I have no idea what to write today, I’m at my desk on my 6th Lemon Lime Air Borne of the day fighting off Gods birthday gift of a sore throat. I have no direction at all (the Sabres lost last night) in this article so I’m just going to rant about this lady I ran into this morning and how she aggravated me. Enjoy.

One thing I really hate is when you ride an elevator with someone and they are expecting you to have a conversation with them. Like I have nothing better to do but wait in a 4 by 4 room just to entertain you on a 28 second decent to the main lobby. That said, I get on the elevator in my building this morning (I live on the 4th Floor) for a short ride down to the lobby. This older woman gets on at the 3rd floor and starts talking to me like we went to camp together or something when we were kids.

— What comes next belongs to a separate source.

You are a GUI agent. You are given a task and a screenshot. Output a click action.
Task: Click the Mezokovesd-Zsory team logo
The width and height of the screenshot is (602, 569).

Marco Di Lauro, Getty Images

She looked kinda like this

Here is our conversation on our brief 3 floor elevator ride together:

Her “It’s raining today”

Me “Yes it is”

Her “What are you up to?”

Me “Going to work”

Her “Is it raining there”

Me “I don’t know I’m not there yet”

It’s at this point the door opens, she turns to me and goes in a real sarcastic tone

“Thanks for the riveting conversation”

I was blown away, I’m just trying to ride an elevator to my car to get to work and this chick blows up on my because I did a crappy job entertaining her for 45 seconds in a small box  while a piano version of Duran Duran’s Rio played in the back ground. ARE YOU FREAKING SERIOUS???????

What did you want me to do mindlessly jump in a conversation about the weather 15 miles away from the building? What do you want to talk about next? Your new hair color? What it’s like visiting an OBGYN after a hot yoga class? WHAT DO YOU WANT FROM ME???? I DON’T KNOW!!!

Peter Kramer, Getty Images

If this was here  i would of talked anything she wanted

The worst part of this is I asked the doorman on the way out, who the hell she was, and he said “I don’t think she lives here”.  what? WHAT? I’m sorry I’m spouse to entertain you while you’re on a walk of shame. I’m sorry that you made a mistake last night and fell for a guy who had tiger air brushed on his leather baseball cap (The Third floor is full of carnies).  Why didn’t you ask his 40 year old comic book collecting a$$ about the weather and leave the nicely dressed stranger in the elevator the hell alone. Go back to selling Fanny May and sleeping with guys who think lord of the rings was real and start getting your forecast from a freaking weatherman.